▸ **Problem description**: Every record below is to be restated word for word.
--- Excerpted data Enclosed Below ---
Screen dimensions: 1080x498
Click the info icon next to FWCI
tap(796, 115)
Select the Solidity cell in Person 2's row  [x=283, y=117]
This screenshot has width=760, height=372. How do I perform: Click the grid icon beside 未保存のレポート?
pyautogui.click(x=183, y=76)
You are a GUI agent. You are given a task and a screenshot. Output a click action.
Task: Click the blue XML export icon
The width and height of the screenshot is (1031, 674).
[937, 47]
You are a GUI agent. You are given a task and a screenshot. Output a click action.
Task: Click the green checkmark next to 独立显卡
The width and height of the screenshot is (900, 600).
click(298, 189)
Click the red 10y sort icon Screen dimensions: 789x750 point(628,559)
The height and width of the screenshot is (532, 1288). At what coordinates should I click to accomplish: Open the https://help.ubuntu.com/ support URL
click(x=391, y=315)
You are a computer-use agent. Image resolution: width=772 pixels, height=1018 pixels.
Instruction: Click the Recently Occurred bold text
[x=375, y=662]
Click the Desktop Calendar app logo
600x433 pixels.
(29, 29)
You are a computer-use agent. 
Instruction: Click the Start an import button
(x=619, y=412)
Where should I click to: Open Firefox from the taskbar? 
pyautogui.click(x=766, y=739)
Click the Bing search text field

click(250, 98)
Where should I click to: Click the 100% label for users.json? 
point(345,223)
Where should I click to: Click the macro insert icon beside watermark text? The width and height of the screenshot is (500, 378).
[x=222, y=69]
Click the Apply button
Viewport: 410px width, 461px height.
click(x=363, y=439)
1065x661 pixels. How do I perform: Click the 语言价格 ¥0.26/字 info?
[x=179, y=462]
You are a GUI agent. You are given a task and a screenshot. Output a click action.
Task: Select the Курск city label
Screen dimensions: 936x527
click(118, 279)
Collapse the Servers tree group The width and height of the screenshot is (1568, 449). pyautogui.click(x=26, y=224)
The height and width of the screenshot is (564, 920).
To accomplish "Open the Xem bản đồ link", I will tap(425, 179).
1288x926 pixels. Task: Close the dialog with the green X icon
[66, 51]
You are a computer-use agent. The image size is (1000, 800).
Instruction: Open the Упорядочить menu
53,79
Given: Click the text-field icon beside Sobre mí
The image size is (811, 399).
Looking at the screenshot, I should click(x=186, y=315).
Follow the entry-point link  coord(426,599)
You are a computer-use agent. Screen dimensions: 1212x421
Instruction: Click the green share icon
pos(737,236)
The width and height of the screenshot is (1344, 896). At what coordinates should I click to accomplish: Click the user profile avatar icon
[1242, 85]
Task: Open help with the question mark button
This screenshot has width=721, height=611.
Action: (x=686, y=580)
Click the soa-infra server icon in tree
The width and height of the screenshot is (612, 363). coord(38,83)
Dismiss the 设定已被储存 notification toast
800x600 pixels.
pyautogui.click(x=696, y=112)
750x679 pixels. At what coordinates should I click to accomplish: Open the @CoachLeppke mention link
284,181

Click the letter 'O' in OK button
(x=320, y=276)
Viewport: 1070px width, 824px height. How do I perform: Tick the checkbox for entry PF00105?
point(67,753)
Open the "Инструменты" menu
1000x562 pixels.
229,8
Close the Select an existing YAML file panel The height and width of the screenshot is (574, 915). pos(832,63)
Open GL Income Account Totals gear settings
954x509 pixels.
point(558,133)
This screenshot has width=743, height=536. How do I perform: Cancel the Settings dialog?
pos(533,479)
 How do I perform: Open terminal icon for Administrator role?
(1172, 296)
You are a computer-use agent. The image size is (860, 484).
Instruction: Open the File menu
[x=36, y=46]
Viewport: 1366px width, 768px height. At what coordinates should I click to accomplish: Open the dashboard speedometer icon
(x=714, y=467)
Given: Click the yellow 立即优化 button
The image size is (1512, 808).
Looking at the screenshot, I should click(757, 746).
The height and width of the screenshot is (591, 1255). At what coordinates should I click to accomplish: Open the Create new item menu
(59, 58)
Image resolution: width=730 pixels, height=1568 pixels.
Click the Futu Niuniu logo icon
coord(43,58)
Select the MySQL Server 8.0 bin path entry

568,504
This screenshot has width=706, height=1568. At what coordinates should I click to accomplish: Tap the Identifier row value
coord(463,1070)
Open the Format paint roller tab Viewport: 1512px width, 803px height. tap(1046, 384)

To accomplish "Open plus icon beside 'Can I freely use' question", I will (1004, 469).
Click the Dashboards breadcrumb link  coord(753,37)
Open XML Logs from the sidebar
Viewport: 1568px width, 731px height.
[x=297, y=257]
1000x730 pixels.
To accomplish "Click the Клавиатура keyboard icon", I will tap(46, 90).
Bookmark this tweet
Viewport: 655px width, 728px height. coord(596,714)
--- End of Enclosed Excerpted data ---
▸ **Answer to the exercise**:
Screen dimensions: 1080x498
Click the info icon next to FWCI
tap(796, 115)
Select the Solidity cell in Person 2's row  [x=283, y=117]
This screenshot has width=760, height=372. How do I perform: Click the grid icon beside 未保存のレポート?
pyautogui.click(x=183, y=76)
You are a GUI agent. You are given a task and a screenshot. Output a click action.
Task: Click the blue XML export icon
The width and height of the screenshot is (1031, 674).
[937, 47]
You are a GUI agent. You are given a task and a screenshot. Output a click action.
Task: Click the green checkmark next to 独立显卡
The width and height of the screenshot is (900, 600).
click(298, 189)
Click the red 10y sort icon Screen dimensions: 789x750 point(628,559)
The height and width of the screenshot is (532, 1288). At what coordinates should I click to accomplish: Open the https://help.ubuntu.com/ support URL
click(x=391, y=315)
You are a computer-use agent. Image resolution: width=772 pixels, height=1018 pixels.
Instruction: Click the Recently Occurred bold text
[x=375, y=662]
Click the Desktop Calendar app logo
600x433 pixels.
(29, 29)
You are a computer-use agent. 
Instruction: Click the Start an import button
(x=619, y=412)
Where should I click to: Open Firefox from the taskbar? 
pyautogui.click(x=766, y=739)
Click the Bing search text field

click(250, 98)
Where should I click to: Click the 100% label for users.json? 
point(345,223)
Where should I click to: Click the macro insert icon beside watermark text? The width and height of the screenshot is (500, 378).
[x=222, y=69]
Click the Apply button
Viewport: 410px width, 461px height.
click(x=363, y=439)
1065x661 pixels. How do I perform: Click the 语言价格 ¥0.26/字 info?
[x=179, y=462]
You are a GUI agent. You are given a task and a screenshot. Output a click action.
Task: Select the Курск city label
Screen dimensions: 936x527
click(118, 279)
Collapse the Servers tree group The width and height of the screenshot is (1568, 449). pyautogui.click(x=26, y=224)
The height and width of the screenshot is (564, 920).
To accomplish "Open the Xem bản đồ link", I will tap(425, 179).
1288x926 pixels. Task: Close the dialog with the green X icon
[66, 51]
You are a computer-use agent. The image size is (1000, 800).
Instruction: Open the Упорядочить menu
53,79
Given: Click the text-field icon beside Sobre mí
The image size is (811, 399).
Looking at the screenshot, I should click(x=186, y=315).
Follow the entry-point link  coord(426,599)
You are a computer-use agent. Screen dimensions: 1212x421
Instruction: Click the green share icon
pos(737,236)
The width and height of the screenshot is (1344, 896). At what coordinates should I click to accomplish: Click the user profile avatar icon
[1242, 85]
Task: Open help with the question mark button
This screenshot has width=721, height=611.
Action: (x=686, y=580)
Click the soa-infra server icon in tree
The width and height of the screenshot is (612, 363). coord(38,83)
Dismiss the 设定已被储存 notification toast
800x600 pixels.
pyautogui.click(x=696, y=112)
750x679 pixels. At what coordinates should I click to accomplish: Open the @CoachLeppke mention link
284,181

Click the letter 'O' in OK button
(x=320, y=276)
Viewport: 1070px width, 824px height. How do I perform: Tick the checkbox for entry PF00105?
point(67,753)
Open the "Инструменты" menu
1000x562 pixels.
229,8
Close the Select an existing YAML file panel The height and width of the screenshot is (574, 915). pos(832,63)
Open GL Income Account Totals gear settings
954x509 pixels.
point(558,133)
This screenshot has width=743, height=536. How do I perform: Cancel the Settings dialog?
pos(533,479)
 How do I perform: Open terminal icon for Administrator role?
(1172, 296)
You are a computer-use agent. The image size is (860, 484).
Instruction: Open the File menu
[x=36, y=46]
Viewport: 1366px width, 768px height. At what coordinates should I click to accomplish: Open the dashboard speedometer icon
(x=714, y=467)
Given: Click the yellow 立即优化 button
The image size is (1512, 808).
Looking at the screenshot, I should click(757, 746).
The height and width of the screenshot is (591, 1255). At what coordinates should I click to accomplish: Open the Create new item menu
(59, 58)
Image resolution: width=730 pixels, height=1568 pixels.
Click the Futu Niuniu logo icon
coord(43,58)
Select the MySQL Server 8.0 bin path entry

568,504
This screenshot has width=706, height=1568. At what coordinates should I click to accomplish: Tap the Identifier row value
coord(463,1070)
Open the Format paint roller tab Viewport: 1512px width, 803px height. tap(1046, 384)

To accomplish "Open plus icon beside 'Can I freely use' question", I will (1004, 469).
Click the Dashboards breadcrumb link  coord(753,37)
Open XML Logs from the sidebar
Viewport: 1568px width, 731px height.
[x=297, y=257]
1000x730 pixels.
To accomplish "Click the Клавиатура keyboard icon", I will tap(46, 90).
Bookmark this tweet
Viewport: 655px width, 728px height. coord(596,714)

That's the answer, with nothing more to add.